━━━━━ MATERIALS PROVIDED ━━━━━

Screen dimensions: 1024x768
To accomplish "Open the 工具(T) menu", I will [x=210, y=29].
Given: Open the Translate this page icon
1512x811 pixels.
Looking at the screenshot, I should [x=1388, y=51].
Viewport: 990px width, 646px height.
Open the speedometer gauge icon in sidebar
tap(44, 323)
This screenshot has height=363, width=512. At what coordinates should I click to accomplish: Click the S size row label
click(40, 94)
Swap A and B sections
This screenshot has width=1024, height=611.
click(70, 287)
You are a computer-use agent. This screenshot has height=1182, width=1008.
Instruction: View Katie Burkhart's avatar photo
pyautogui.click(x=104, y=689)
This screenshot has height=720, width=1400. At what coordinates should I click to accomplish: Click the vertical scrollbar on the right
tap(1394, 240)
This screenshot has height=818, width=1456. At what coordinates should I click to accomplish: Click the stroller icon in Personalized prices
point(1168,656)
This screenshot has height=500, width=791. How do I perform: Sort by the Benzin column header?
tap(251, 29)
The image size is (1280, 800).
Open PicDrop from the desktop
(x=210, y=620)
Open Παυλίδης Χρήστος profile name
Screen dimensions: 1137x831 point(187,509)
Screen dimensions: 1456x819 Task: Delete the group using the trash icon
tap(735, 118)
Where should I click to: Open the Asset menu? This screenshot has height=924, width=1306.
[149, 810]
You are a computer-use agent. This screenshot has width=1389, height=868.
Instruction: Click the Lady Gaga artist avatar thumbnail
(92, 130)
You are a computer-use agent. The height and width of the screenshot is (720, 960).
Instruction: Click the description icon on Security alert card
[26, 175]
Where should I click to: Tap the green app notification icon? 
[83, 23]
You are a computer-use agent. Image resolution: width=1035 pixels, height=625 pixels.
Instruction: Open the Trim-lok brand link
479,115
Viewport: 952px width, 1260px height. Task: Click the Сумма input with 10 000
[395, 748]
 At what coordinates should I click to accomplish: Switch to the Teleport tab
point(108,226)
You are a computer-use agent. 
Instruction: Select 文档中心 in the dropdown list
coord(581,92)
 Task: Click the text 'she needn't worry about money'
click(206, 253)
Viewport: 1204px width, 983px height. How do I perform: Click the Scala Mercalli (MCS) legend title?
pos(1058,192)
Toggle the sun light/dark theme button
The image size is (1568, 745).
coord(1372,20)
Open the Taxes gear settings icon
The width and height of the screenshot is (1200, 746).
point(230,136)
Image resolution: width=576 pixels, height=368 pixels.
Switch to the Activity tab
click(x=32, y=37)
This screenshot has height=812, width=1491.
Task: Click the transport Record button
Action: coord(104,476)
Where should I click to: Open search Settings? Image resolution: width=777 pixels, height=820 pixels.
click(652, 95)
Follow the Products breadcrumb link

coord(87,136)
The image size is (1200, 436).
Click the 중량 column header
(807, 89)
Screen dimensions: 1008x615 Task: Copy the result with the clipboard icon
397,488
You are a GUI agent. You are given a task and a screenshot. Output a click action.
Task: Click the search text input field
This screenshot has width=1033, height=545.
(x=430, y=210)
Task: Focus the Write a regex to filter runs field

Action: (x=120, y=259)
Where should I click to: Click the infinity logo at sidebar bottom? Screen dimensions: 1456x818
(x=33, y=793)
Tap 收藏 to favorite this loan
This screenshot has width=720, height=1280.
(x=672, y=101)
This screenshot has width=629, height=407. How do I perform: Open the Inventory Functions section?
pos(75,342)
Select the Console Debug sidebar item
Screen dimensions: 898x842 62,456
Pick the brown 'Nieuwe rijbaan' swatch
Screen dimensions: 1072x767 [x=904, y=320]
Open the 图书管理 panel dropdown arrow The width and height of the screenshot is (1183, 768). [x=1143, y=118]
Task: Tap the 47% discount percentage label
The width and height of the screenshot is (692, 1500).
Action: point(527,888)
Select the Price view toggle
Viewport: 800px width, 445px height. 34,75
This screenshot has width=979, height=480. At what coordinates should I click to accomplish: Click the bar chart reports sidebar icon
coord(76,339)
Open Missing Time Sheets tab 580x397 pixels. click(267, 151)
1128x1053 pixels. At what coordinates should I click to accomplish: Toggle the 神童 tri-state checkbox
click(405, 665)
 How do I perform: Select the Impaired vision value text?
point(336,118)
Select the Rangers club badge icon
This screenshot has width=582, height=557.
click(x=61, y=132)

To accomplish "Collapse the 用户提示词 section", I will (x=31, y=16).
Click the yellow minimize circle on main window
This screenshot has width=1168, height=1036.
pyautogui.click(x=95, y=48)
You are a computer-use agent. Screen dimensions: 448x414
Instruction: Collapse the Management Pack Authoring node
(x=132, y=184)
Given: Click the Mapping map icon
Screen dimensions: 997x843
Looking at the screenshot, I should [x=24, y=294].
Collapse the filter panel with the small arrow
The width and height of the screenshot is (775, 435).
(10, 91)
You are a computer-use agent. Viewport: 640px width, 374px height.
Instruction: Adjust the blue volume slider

━━━━━

▶ WORK TO COMPLETE
Retype each entry without altering a single word.

▶ ANSWER BOX
Screen dimensions: 1024x768
To accomplish "Open the 工具(T) menu", I will [x=210, y=29].
Given: Open the Translate this page icon
1512x811 pixels.
Looking at the screenshot, I should [x=1388, y=51].
Viewport: 990px width, 646px height.
Open the speedometer gauge icon in sidebar
tap(44, 323)
This screenshot has height=363, width=512. At what coordinates should I click to accomplish: Click the S size row label
click(40, 94)
Swap A and B sections
This screenshot has width=1024, height=611.
click(70, 287)
You are a computer-use agent. This screenshot has height=1182, width=1008.
Instruction: View Katie Burkhart's avatar photo
pyautogui.click(x=104, y=689)
This screenshot has height=720, width=1400. At what coordinates should I click to accomplish: Click the vertical scrollbar on the right
tap(1394, 240)
This screenshot has height=818, width=1456. At what coordinates should I click to accomplish: Click the stroller icon in Personalized prices
point(1168,656)
This screenshot has height=500, width=791. How do I perform: Sort by the Benzin column header?
tap(251, 29)
The image size is (1280, 800).
Open PicDrop from the desktop
(x=210, y=620)
Open Παυλίδης Χρήστος profile name
Screen dimensions: 1137x831 point(187,509)
Screen dimensions: 1456x819 Task: Delete the group using the trash icon
tap(735, 118)
Where should I click to: Open the Asset menu? This screenshot has height=924, width=1306.
[149, 810]
You are a computer-use agent. This screenshot has width=1389, height=868.
Instruction: Click the Lady Gaga artist avatar thumbnail
(92, 130)
You are a computer-use agent. The height and width of the screenshot is (720, 960).
Instruction: Click the description icon on Security alert card
[26, 175]
Where should I click to: Tap the green app notification icon? 
[83, 23]
You are a computer-use agent. Image resolution: width=1035 pixels, height=625 pixels.
Instruction: Open the Trim-lok brand link
479,115
Viewport: 952px width, 1260px height. Task: Click the Сумма input with 10 000
[395, 748]
 At what coordinates should I click to accomplish: Switch to the Teleport tab
point(108,226)
You are a computer-use agent. 
Instruction: Select 文档中心 in the dropdown list
coord(581,92)
 Task: Click the text 'she needn't worry about money'
click(206, 253)
Viewport: 1204px width, 983px height. How do I perform: Click the Scala Mercalli (MCS) legend title?
pos(1058,192)
Toggle the sun light/dark theme button
The image size is (1568, 745).
coord(1372,20)
Open the Taxes gear settings icon
The width and height of the screenshot is (1200, 746).
point(230,136)
Image resolution: width=576 pixels, height=368 pixels.
Switch to the Activity tab
click(x=32, y=37)
This screenshot has height=812, width=1491.
Task: Click the transport Record button
Action: coord(104,476)
Where should I click to: Open search Settings? Image resolution: width=777 pixels, height=820 pixels.
click(652, 95)
Follow the Products breadcrumb link

coord(87,136)
The image size is (1200, 436).
Click the 중량 column header
(807, 89)
Screen dimensions: 1008x615 Task: Copy the result with the clipboard icon
397,488
You are a GUI agent. You are given a task and a screenshot. Output a click action.
Task: Click the search text input field
This screenshot has width=1033, height=545.
(x=430, y=210)
Task: Focus the Write a regex to filter runs field

Action: (x=120, y=259)
Where should I click to: Click the infinity logo at sidebar bottom? Screen dimensions: 1456x818
(x=33, y=793)
Tap 收藏 to favorite this loan
This screenshot has width=720, height=1280.
(x=672, y=101)
This screenshot has width=629, height=407. How do I perform: Open the Inventory Functions section?
pos(75,342)
Select the Console Debug sidebar item
Screen dimensions: 898x842 62,456
Pick the brown 'Nieuwe rijbaan' swatch
Screen dimensions: 1072x767 [x=904, y=320]
Open the 图书管理 panel dropdown arrow The width and height of the screenshot is (1183, 768). [x=1143, y=118]
Task: Tap the 47% discount percentage label
The width and height of the screenshot is (692, 1500).
Action: point(527,888)
Select the Price view toggle
Viewport: 800px width, 445px height. 34,75
This screenshot has width=979, height=480. At what coordinates should I click to accomplish: Click the bar chart reports sidebar icon
coord(76,339)
Open Missing Time Sheets tab 580x397 pixels. click(267, 151)
1128x1053 pixels. At what coordinates should I click to accomplish: Toggle the 神童 tri-state checkbox
click(405, 665)
 How do I perform: Select the Impaired vision value text?
point(336,118)
Select the Rangers club badge icon
This screenshot has width=582, height=557.
click(x=61, y=132)

To accomplish "Collapse the 用户提示词 section", I will (x=31, y=16).
Click the yellow minimize circle on main window
This screenshot has width=1168, height=1036.
pyautogui.click(x=95, y=48)
You are a computer-use agent. Screen dimensions: 448x414
Instruction: Collapse the Management Pack Authoring node
(x=132, y=184)
Given: Click the Mapping map icon
Screen dimensions: 997x843
Looking at the screenshot, I should [x=24, y=294].
Collapse the filter panel with the small arrow
The width and height of the screenshot is (775, 435).
(10, 91)
You are a computer-use agent. Viewport: 640px width, 374px height.
Instruction: Adjust the blue volume slider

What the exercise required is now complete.